A Town Explores A Book 2023 Ambassadors: Melisande and Susan
CREDIT: Victor of Peach London

The announcement coincides with a new theatre production, Marys Seacole, at London’s Donmar Warehouse, written by Jackie Sibblies Drury and directed by Nadia Latif. Primary children across the UK are more familiar with the author as a historical figure through her identity as a medical practitioner of mixed-race heritage. Mary Seacole is a topic in Year 2 history modules that offers exploration of Mary’s experience of racism and marginalisation compounded by the sexism she navigated as a 19th century woman forging a career in business.
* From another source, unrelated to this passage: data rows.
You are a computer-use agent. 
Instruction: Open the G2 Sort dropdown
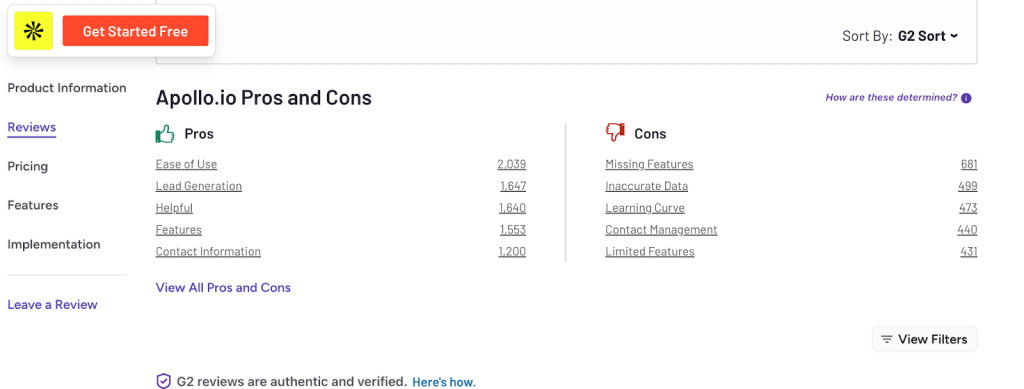(928, 36)
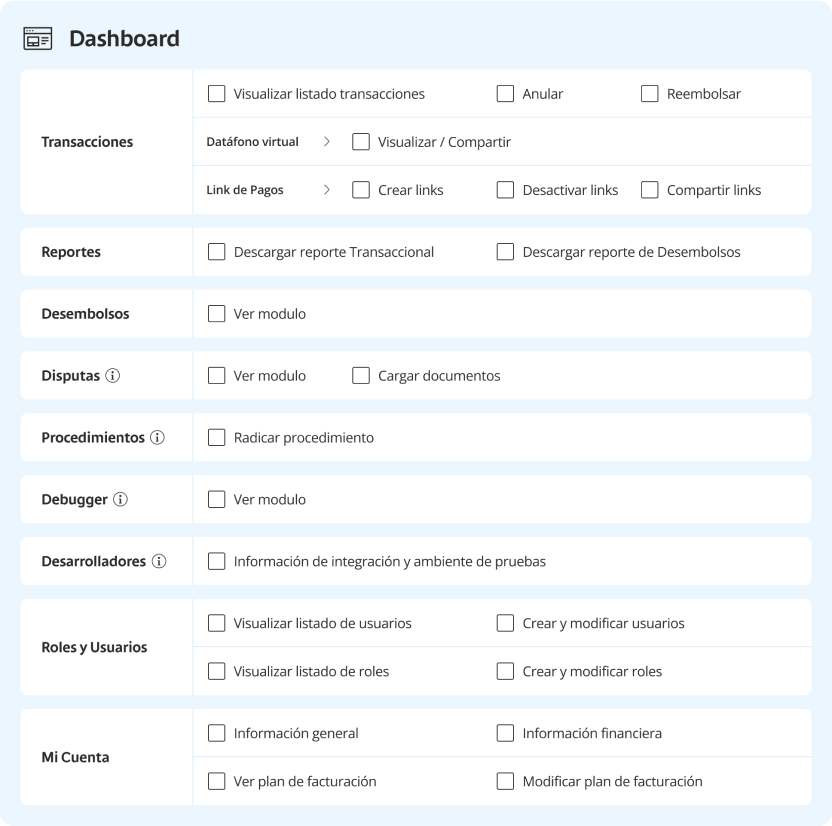Enable Crear y modificar usuarios
The height and width of the screenshot is (826, 832).
(505, 623)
Mary Seacole is many things to many people, and a good place to start is to explore her as a woman fundamentally informed by an inspirational parent. Her mother ran a respected lodging house called Blundell Hall in Kingston, Jamaica. Variously termed Creole and Caribbean, Mary’s mother was a black woman who was a healer-doctor and shared and taught Mary many of her skills utilising traditional Jamaican medicines. Mary and her siblings Louisa and Edward were born ‘free’ unlike many of her contemporaries at the time. Her father, James Grant, was a white Scottish army officer stationed in Jamaica – which at the time was a British colony. 
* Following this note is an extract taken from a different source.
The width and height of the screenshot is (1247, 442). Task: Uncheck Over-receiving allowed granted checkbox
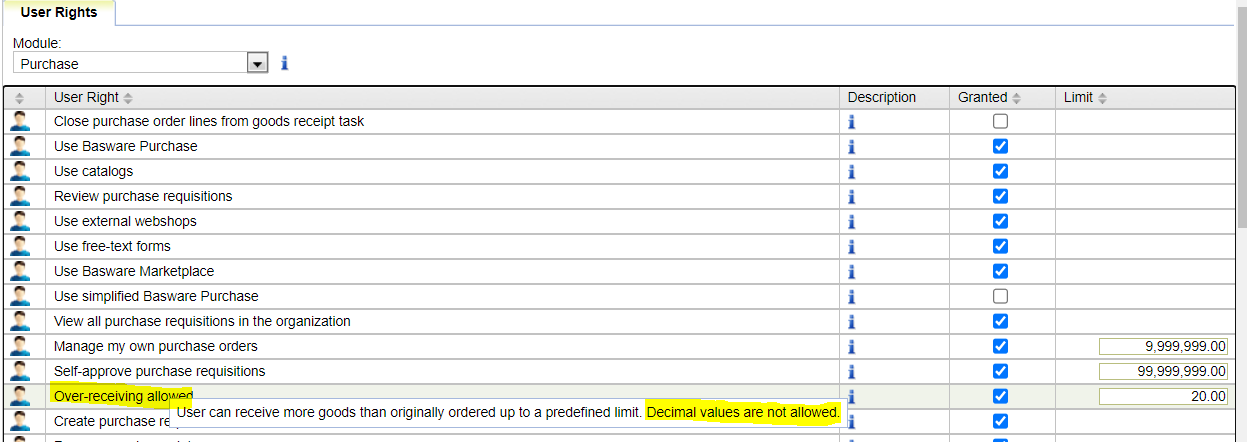click(1000, 396)
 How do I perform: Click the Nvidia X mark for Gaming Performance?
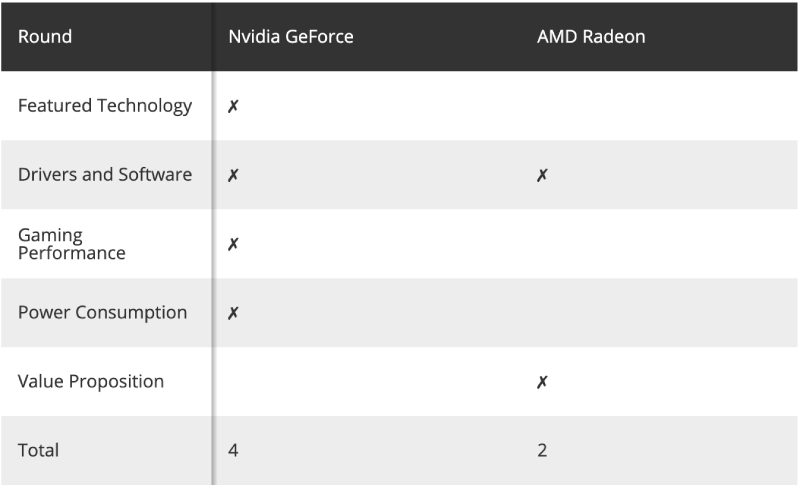click(x=233, y=244)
Mary forged a career that embraced the roles of nurse, doctor, carer and business woman. Her lifetime travels pervade the autobiography, and this festival marks the 200th anniversary of her first solo journey to London in her late teens.

Festival ambassadors for #ATownExploresABook23 will be Melisande and Susan. Melisande proudly said: “We learned every single thing about Mary Seacole in Year 2. She was a woman who wanted to be a doctor just like her mother. She wanted to work with Florence Nightingale, but in the end, she set up her own hospital called ‘The British Hotel’.” 

Whilst our schoolchildren are brimming with knowledge about Mary Seacole, her adventures are unknown to many adults, and the 2023 festival looks forward to exploring the adventures of this pioneering woman, led by our Year 2 pupils. 

Every year the festival teams up local artists with local schools to create outdoor art across the green spaces of the town. Lead artist, Emma Harding, says, “the focus on Mary as a woman of the world, inspired by her mother’s medical practice offers the festival artists so many starting points from which they can share their creative skills with children in Hastings and St Leonards. I’m looking forward to working with a creative female team to showcase the many facets of Mary Seacole’s life and experiences.”